SOCIOLOGY: Gang Leader for a Day: A Rogue Sociologist Crosses the Line, By Sudhír Venkatesh Allen Lane, 302pp, £18.99A RESEARCHER'S unusual study offers first-hand insight into the violent life - and complex economy - of a Chicago gang, writes Carlo Gebler.
Sudhir Venkatesh is the son of Indian immigrants to the US. He was raised in California and in 1989 he arrived at the University of Chicago as a sociology graduate student. Interested in poverty and race, he walked, one cold November afternoon, into the inner city high-rise slum South Lake Park.
His plan to interview young black men was aborted almost immediately when he was "arrested" by drug dealers from the Black Kings gang. They summoned their local leader, JT, who took a liking to Venkatesh and suggested he write a book about his gangster life.
The pair bonded and when JT's bosses (older criminals in the suburbs) ordered him to relocate to Robert Taylor Homes, Chicago's most infamous project - 27,000 inhabitants, 95 per cent unemployment and JT's home place - he took Venkatesh with him, giving him a corner in his mother's apartment where he could write up his field notes.
THE ACCESS WAS incredible but there was a price - Venkatesh got to see things. For instance: he was present when JT dealt with an elderly squatter, C-Note, who'd defied the gang by mending a car in a basketball court they wanted for a game: "'I told you, nigger,' J.T. said, his face barely an inch away from C-Note's, 'but you just don't listen do you?' . . . He started slapping C-Note on the side of the head . . . C-Note's head flopping back and forth like a toy . . . then JT's henchmen pushed him to the ground. They took turns kicking him, one in the back and the other in the stomach."
C-Note took two months to recover while it was several months more before Venkatesh finally asked JT why he did it. "'C-Note was challenging my authority . . . I had niggers watching me and I had to do what I had to do.'" Venkatesh was appalled but didn't argue. After all, he wanted to keep in.
In the C-Note episode Venkatesh was merely a cowardly onlooker. Later, though, he morphed into a participant. He was gang leader for a day (from which event the book takes its title), though JT allowed him to make only insignificant decisions, and on another occasion he joined the posse organised by Ms Bailey, an elected tenant leader, to catch a domestic abuser. When the posse caught the man, he beat him with the other men, albeit ineffectually, then delivered the man to Ms Bailey who had him pulverised by two tenants while Venkatesh listened outside her office.

**Challenge 1:** Reproduce the part of the book review between "THE ACCESS WAS" and "to keep in.", inclusive.
**Challenge 2:** According to the book review, why did JT have C-Note beaten?
The listing that comes next has no connection to the book review.

**Data:**
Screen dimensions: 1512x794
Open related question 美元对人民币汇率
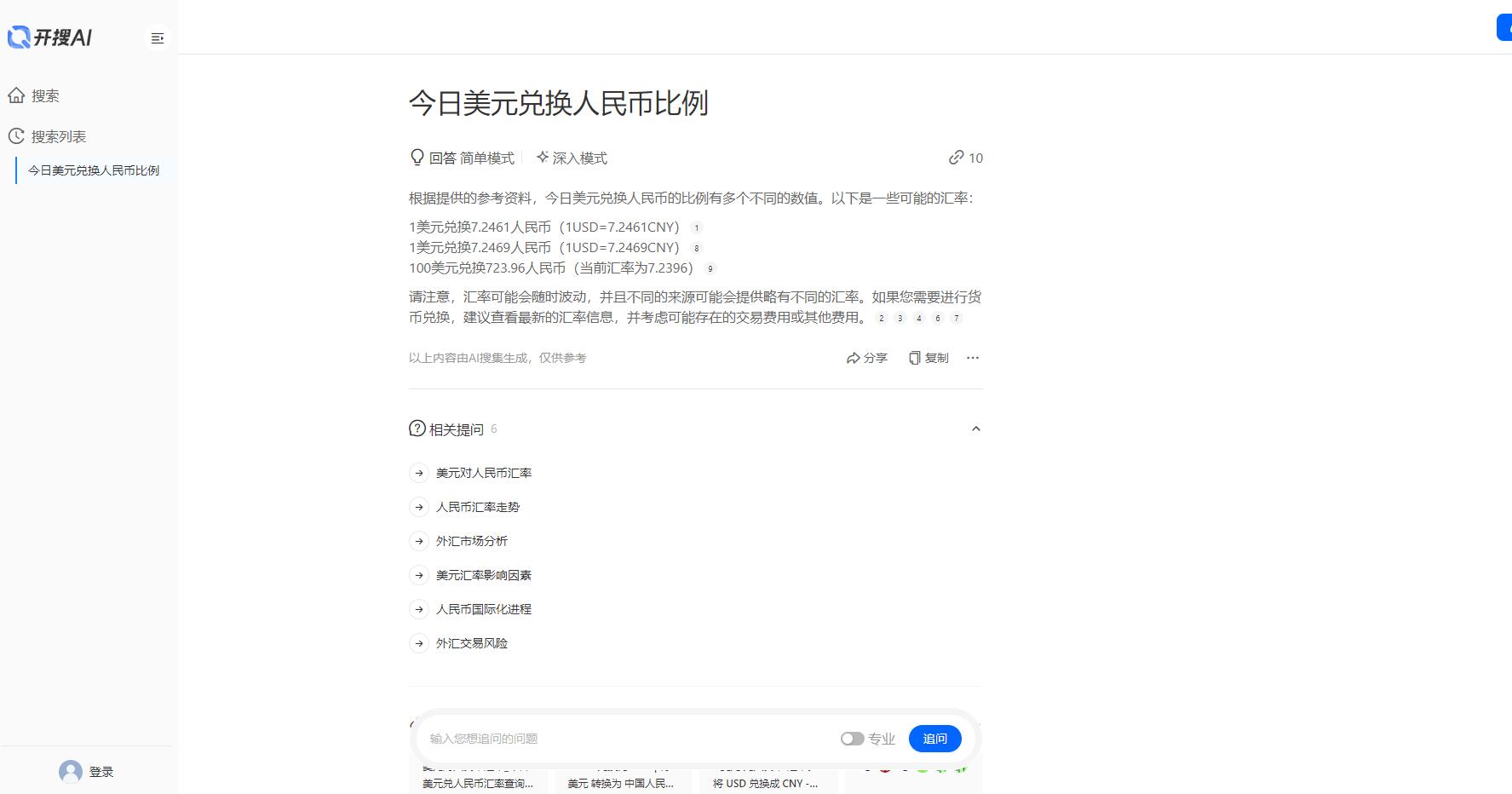[482, 473]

**Answer 1:**
THE ACCESS WAS incredible but there was a price - Venkatesh got to see things. For instance: he was present when JT dealt with an elderly squatter, C-Note, who'd defied the gang by mending a car in a basketball court they wanted for a game: "'I told you, nigger,' J.T. said, his face barely an inch away from C-Note's, 'but you just don't listen do you?' . . . He started slapping C-Note on the side of the head . . . C-Note's head flopping back and forth like a toy . . . then JT's henchmen pushed him to the ground. They took turns kicking him, one in the back and the other in the stomach."
C-Note took two months to recover while it was several months more before Venkatesh finally asked JT why he did it. "'C-Note was challenging my authority . . . I had niggers watching me and I had to do what I had to do.'" Venkatesh was appalled but didn't argue. After all, he wanted to keep in.

**Answer 2:** C-Note had defied the gang by mending a car on a basketball court they wanted for a game. When Venkatesh later asked, JT said C-Note was challenging his authority. He added that people were watching him, so he had to do what he had to do.